Hiromi and I went to visit her today in a Wichita hospital.  I'll spare you the details on all the challenges of our making this "big" trip, many of them related to us being old and very country bumpkinish.   We bumped into some really annoying restrictions apparently in place because of Covid (no flowers, no waiting areas with chairs, no chairs for visitors in the patient rooms).  The parking garage has no letters or numbers to mark the parking stalls, and unfortunately we didn't take careful enough notice of the colors of the walls in the parking garage, so we spent an inordinate amount of time looking for our car on the wrong level.  

The  brightest spot in our day happened because of two hospital employees who helped us, going out of their way to help us look for our car.  Pretty soon, one of them made and carried out a plan to call security.  "They'll drive you around until you find it."  The car showed up promptly and we collapsed gratefully into the seats and were soon settled into our own vehicle.  

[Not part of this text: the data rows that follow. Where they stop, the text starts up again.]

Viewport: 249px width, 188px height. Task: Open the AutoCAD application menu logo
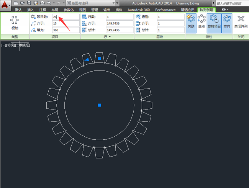[x=5, y=6]
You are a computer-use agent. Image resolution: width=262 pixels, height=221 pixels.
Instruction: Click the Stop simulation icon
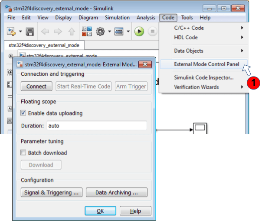coord(152,32)
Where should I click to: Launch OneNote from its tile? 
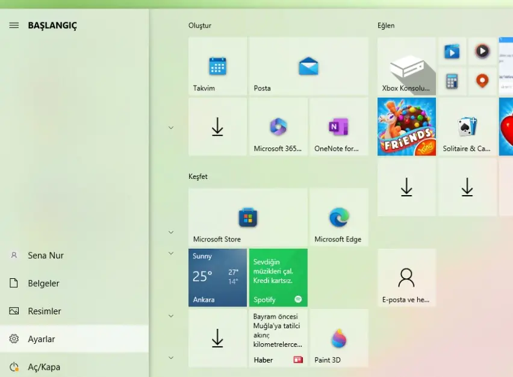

Do you know your car's license plate number?  I was glad just glad that I knew the make and model.  I knew too that it did not have a veterans tag and that it came from Reno County.  For perhaps the first time ever, the blue plastic Kansas Author's Club frame around the plate seemed like a critical piece of identifying information.  

By the way, do you know how many people in the world drive black vehicles that look like a 2014 Chevy Traverse?  A lot.  To my undiscriminating eye, that is.